• [Aim of the exercise]: Any picture in the entries is to be skipped, while everything else is transcribed word for word.

• [Information supplied]:
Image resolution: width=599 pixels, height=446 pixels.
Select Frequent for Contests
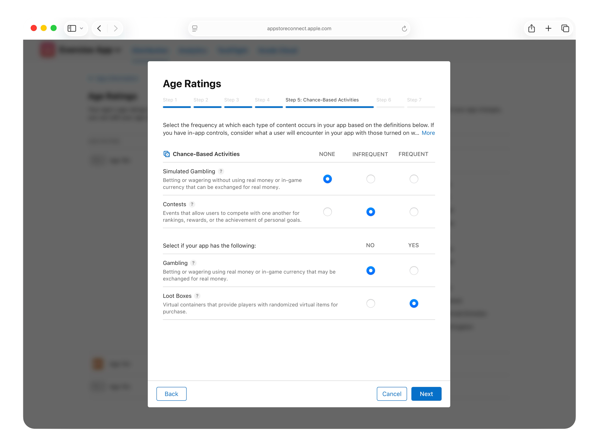pos(414,212)
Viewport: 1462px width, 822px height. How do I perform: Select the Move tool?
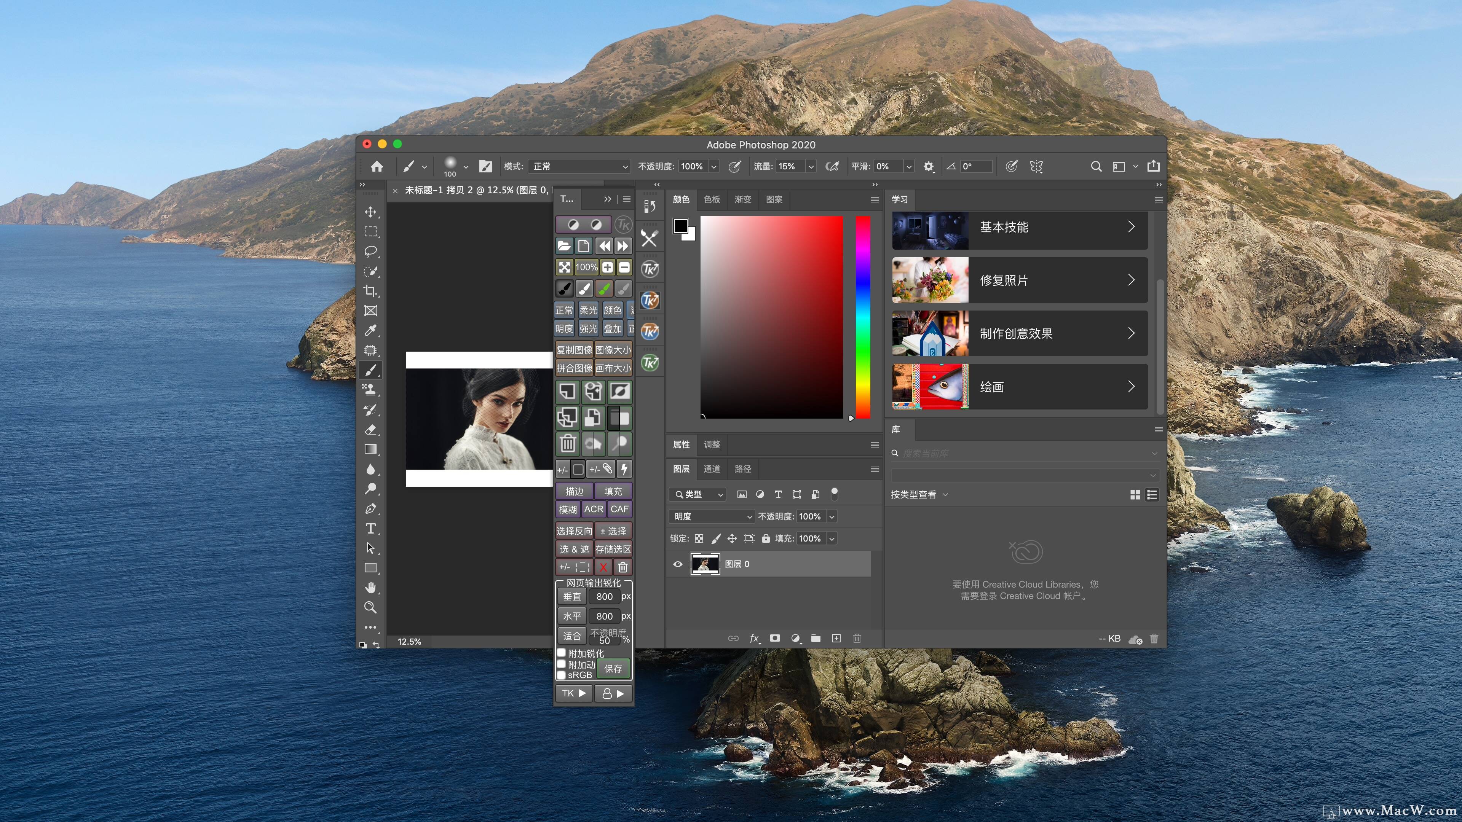(371, 212)
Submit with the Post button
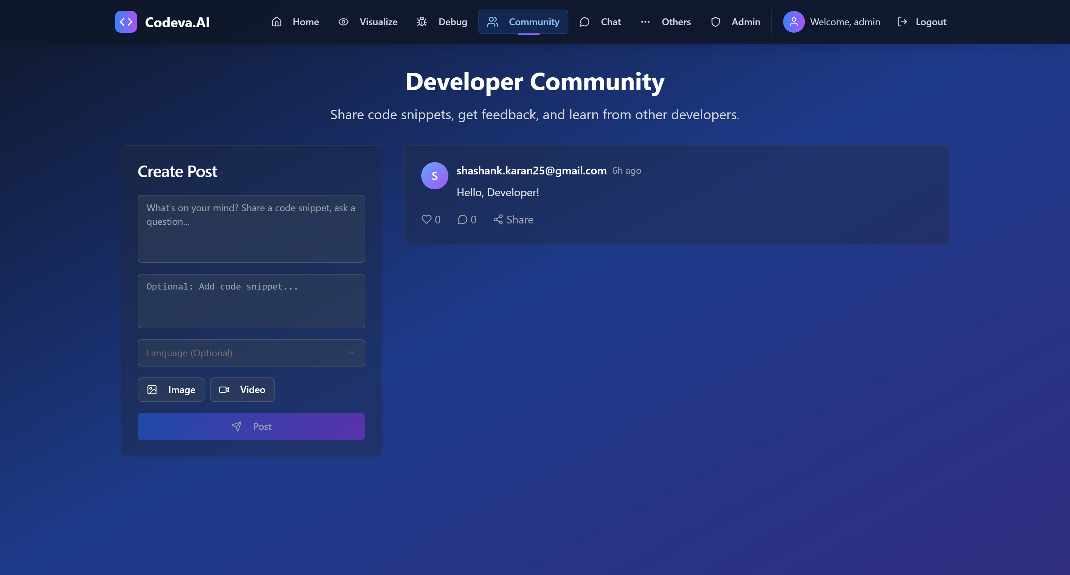The height and width of the screenshot is (575, 1070). pos(251,426)
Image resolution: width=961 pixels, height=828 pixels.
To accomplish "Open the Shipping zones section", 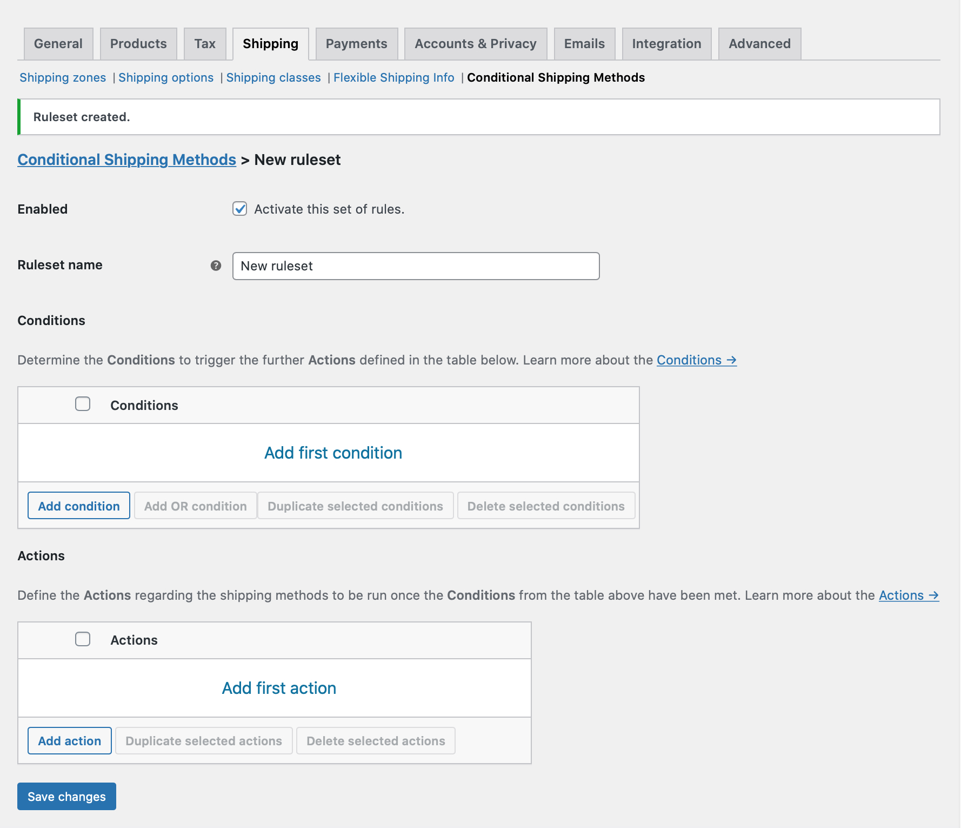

• [Exercise solution]:
Image resolution: width=599 pixels, height=446 pixels.
Select Frequent for Contests
pos(414,212)
Viewport: 1462px width, 822px height. How do I perform: Select the Move tool?
(371, 212)
Submit with the Post button
The height and width of the screenshot is (575, 1070). pos(251,426)
Image resolution: width=961 pixels, height=828 pixels.
To accomplish "Open the Shipping zones section", 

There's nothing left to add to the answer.